# Cuplikan Halaman
Mardjono dan Laica Bantah Ikut Dewan Kehormatan Ad Hoc KAI
Berita

Mardjono dan Laica Bantah Ikut Dewan Kehormatan Ad Hoc KAI

Nama Prof. Mardjono Reksodiputro dan Prof. HM Laica Marzuki disebut-sebut sebagai anggota Dewan Kehormatan Ad Hoc KAI.

M-2/Nov
Bacaan 2 Menit
Mardjono dan Laica Bantah Ikut Dewan Kehormatan Ad Hoc KAI
Hukumonline

 

TM. Luthfi Yazid yang merupakan salah satu steering committee KAI, menyatakan bahwa dalam melihat persoalan ini harus dibedakan terlebih dahulu apakah DK Ad Hoc KAI yang dimaksud adalah DK Ad Hoc KAI secara umum atau DK Ad Hoc untuk penyelesaian kasus Todung. DK Ad Hoc KAI kan belum dilantik, ujarnya.

 

Lebih lanjut lagi, Luthfi membenarkan penolakan yang dilakukan oleh Mardjono untuk menjadi anggota DK Ad Hoc KAI. Sementara mengenai penolakan yang juga diajukan oleh Laica belum diketahuinya. Saya rasa Laica tetap setuju, jelasnya ketika dihubungi oleh hukumonline via telepon, Jumat (4/7).

 

Menurut Luthfi, perlu dilihat apakah yang dimaksud adalah DK Ad Hoc KAI atau DK ad hoc yang khusus dibentuk untuk menangani perkara banding Todung. Luthfi menambahkan bahwa KAI memang telah menghubungi sejumlah nama untuk menjadi anggota DK Ad Hoc KAI. Pihak KAI sendiri masih menunggu persetujuan dari pihak-pihak yang telah dihubungi tersebut. Kalau memang mereka tidak bersedia, KAI juga tidak akan memaksa kok, jelasnya. Perubahan atau penambahan susunan DK Ad Hoc KAI masih mungkin terjadi.

 

Untuk menangani banding Todung Mulya Lubis, Kongres Advokat Indonesia (KAI) telah membentuk Dewan Kehormatan Ad Hoc. Pembentukan Dewan Kehormatan tersebut dilanjutkan dengan penunjukan sejumlah nama yaitu mantan Wakil Ketua Mahkamah Konstitusi Prof. HM Laica Marzuki, pakar hukum pidana Prof. Mardjono Reksodiputro, mantan hakim agung Adi Andojo, Muhammad Abduh dan BN Marbun. Nama-nama tersebut sempat disiarkan di harian Kompas pada 25 Juni 2008 lalu.

# Segmen Data
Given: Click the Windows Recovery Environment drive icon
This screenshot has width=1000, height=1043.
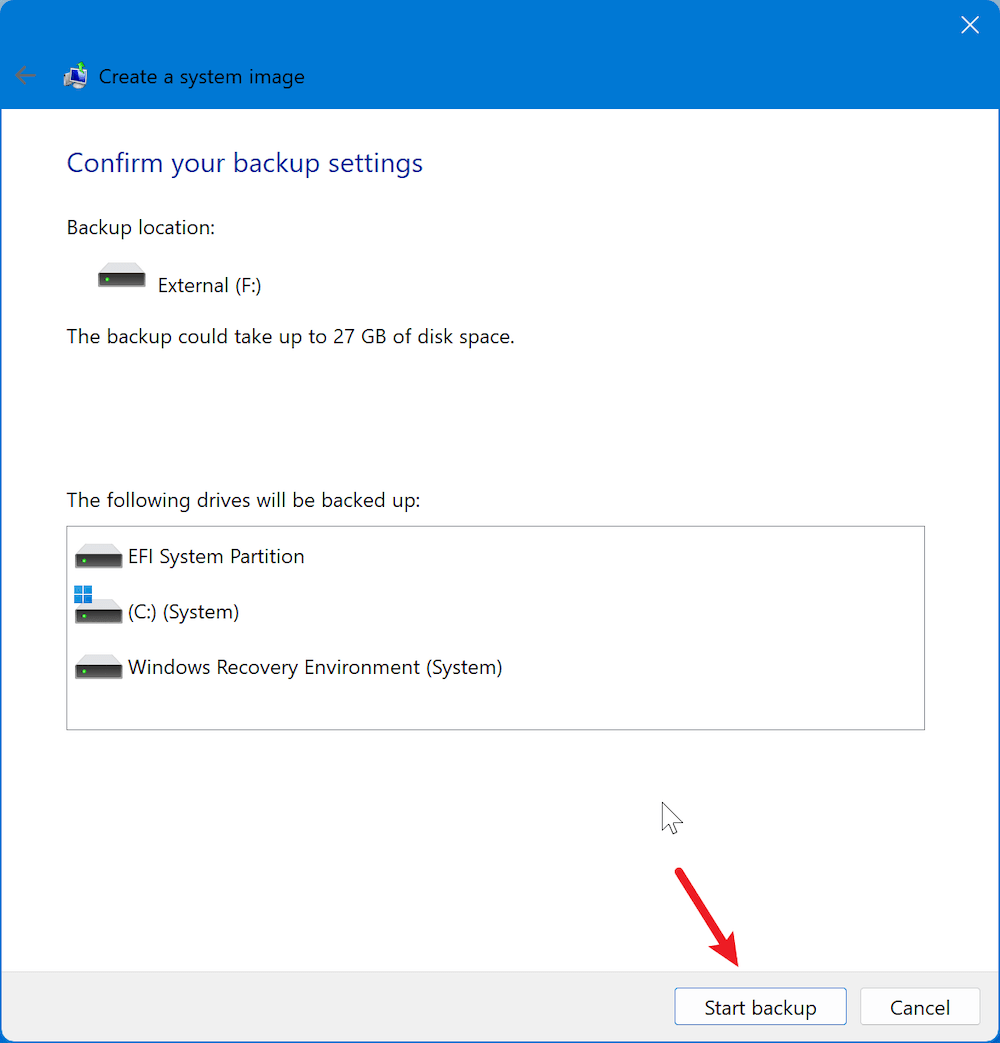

# Tugas
Jawablah pertanyaan berikut berdasarkan berita tentang Dewan Kehormatan Ad Hoc KAI.
1. Siapa yang disebut sebagai salah satu steering committee KAI?
2. Di harian apa dan pada tanggal berapa nama-nama anggota Dewan Kehormatan tersebut sempat disiarkan?
3. Apa jabatan terdahulu Prof. HM Laica Marzuki yang disebutkan dalam berita itu?
Data yang tercantum tidak berperan dalam tugas ini.

# Hasil Akhir
1. TM. Luthfi Yazid.
2. Harian Kompas, 25 Juni 2008.
3. Mantan Wakil Ketua Mahkamah Konstitusi.